WarmUpCosineDecay schedule

The schedule looks a as we expect.

Next let's construct this optimizer:

total_images = 9000
total_steps = (total_images // BATCH_SIZE) * EPOCHS
warmup_steps = int(0.1 * total_steps)
hold_steps = int(0.45 * total_steps)
schedule = WarmUpCosineDecay(
    start_lr=0.05,
    target_lr=1e-2,
    warmup_steps=warmup_steps,
    total_steps=total_steps,
    hold=hold_steps,
)
optimizer = optimizers.SGD(
    weight_decay=5e-4,
    learning_rate=schedule,
    momentum=0.9,
)

At long last, we can now build our model and call fit()! keras_cv.models.EfficientNetV2B0Backbone() is a convenience alias for keras_cv.models.EfficientNetV2Backbone.from_preset('efficientnetv2_b0'). Note that this preset does not come with any pretrained weights.

backbone = keras_cv.models.EfficientNetV2B0Backbone()
model = keras.Sequential(
    [
        backbone,
        keras.layers.GlobalMaxPooling2D(),
        keras.layers.Dropout(rate=0.5),
        keras.layers.Dense(101, activation="softmax"),
    ]
)

Since the labels produced by MixUp() and CutMix() are somewhat artificial, we employ label smoothing to prevent the model from overfitting to artifacts of this augmentation process.

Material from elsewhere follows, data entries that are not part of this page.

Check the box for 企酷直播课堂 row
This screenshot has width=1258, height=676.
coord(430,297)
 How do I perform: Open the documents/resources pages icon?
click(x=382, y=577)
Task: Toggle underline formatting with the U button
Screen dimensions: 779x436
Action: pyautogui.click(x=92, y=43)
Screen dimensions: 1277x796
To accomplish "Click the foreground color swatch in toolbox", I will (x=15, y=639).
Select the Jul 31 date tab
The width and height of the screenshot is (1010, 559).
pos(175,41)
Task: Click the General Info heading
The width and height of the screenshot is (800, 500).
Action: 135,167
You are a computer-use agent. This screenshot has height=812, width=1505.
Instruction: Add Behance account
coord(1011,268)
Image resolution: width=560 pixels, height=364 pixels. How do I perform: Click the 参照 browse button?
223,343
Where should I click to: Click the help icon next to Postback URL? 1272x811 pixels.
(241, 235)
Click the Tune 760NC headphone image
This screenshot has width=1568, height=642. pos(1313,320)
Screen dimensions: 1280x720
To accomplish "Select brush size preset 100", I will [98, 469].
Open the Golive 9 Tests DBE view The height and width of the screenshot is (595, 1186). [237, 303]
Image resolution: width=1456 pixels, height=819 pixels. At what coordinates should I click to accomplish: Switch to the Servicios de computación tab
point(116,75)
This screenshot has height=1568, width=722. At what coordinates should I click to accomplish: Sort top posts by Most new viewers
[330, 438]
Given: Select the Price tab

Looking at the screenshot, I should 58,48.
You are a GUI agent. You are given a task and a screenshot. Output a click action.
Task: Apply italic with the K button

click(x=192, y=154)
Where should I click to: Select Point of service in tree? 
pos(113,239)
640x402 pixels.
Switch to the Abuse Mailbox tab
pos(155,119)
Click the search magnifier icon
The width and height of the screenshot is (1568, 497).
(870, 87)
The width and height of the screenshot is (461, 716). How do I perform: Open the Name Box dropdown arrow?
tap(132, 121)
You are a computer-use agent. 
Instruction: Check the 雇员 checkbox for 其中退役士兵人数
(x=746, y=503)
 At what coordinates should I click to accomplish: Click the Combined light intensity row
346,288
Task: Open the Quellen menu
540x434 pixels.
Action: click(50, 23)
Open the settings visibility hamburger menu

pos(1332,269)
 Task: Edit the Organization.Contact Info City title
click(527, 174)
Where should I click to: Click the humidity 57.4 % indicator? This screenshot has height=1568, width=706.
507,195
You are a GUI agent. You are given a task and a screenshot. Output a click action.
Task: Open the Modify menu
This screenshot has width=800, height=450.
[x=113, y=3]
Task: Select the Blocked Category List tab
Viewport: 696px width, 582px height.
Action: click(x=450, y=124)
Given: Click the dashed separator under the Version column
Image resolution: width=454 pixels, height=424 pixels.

loss = losses.CategoricalCrossentropy(label_smoothing=0.1)

Let's compile our model:

model.compile(
    loss=loss,
    optimizer=optimizer,
    metrics=[
        metrics.CategoricalAccuracy(),
        metrics.TopKCategoricalAccuracy(k=5),
    ],
)

and finally call fit().

model.fit(
    train_ds,
    epochs=EPOCHS,
    validation_data=eval_ds,
)
 96/96 ━━━━━━━━━━━━━━━━━━━━ 65s 462ms/step - categorical_accuracy: 0.0068 - loss: 6.6096 - top_k_categorical_accuracy: 0.0497 - val_categorical_accuracy: 0.0122 - val_loss: 4.7151 - val_top_k_categorical_accuracy: 0.1596

<keras.src.callbacks.history.History at 0x7fc7142c2e80>

Congratulations! You now know how to train a powerful image classifier from scratch in KerasCV. Depending on the availability of labeled data for your application, training from scratch may or may not be more powerful than using transfer learning in addition to the data augmentations discussed above. For smaller datasets, pretrained models generally produce high accuracy and faster convergence.


Conclusions

While image classification is perhaps the simplest problem in computer vision, the modern landscape has numerous complex components. Luckily, KerasCV offers robust, production-grade APIs to make assembling most of these components possible in one line of code. Through the use of KerasCV's ImageClassifier API, pretrained weights, and KerasCV data augmentations you can assemble everything you need to train a powerful classifier in a few hundred lines of code!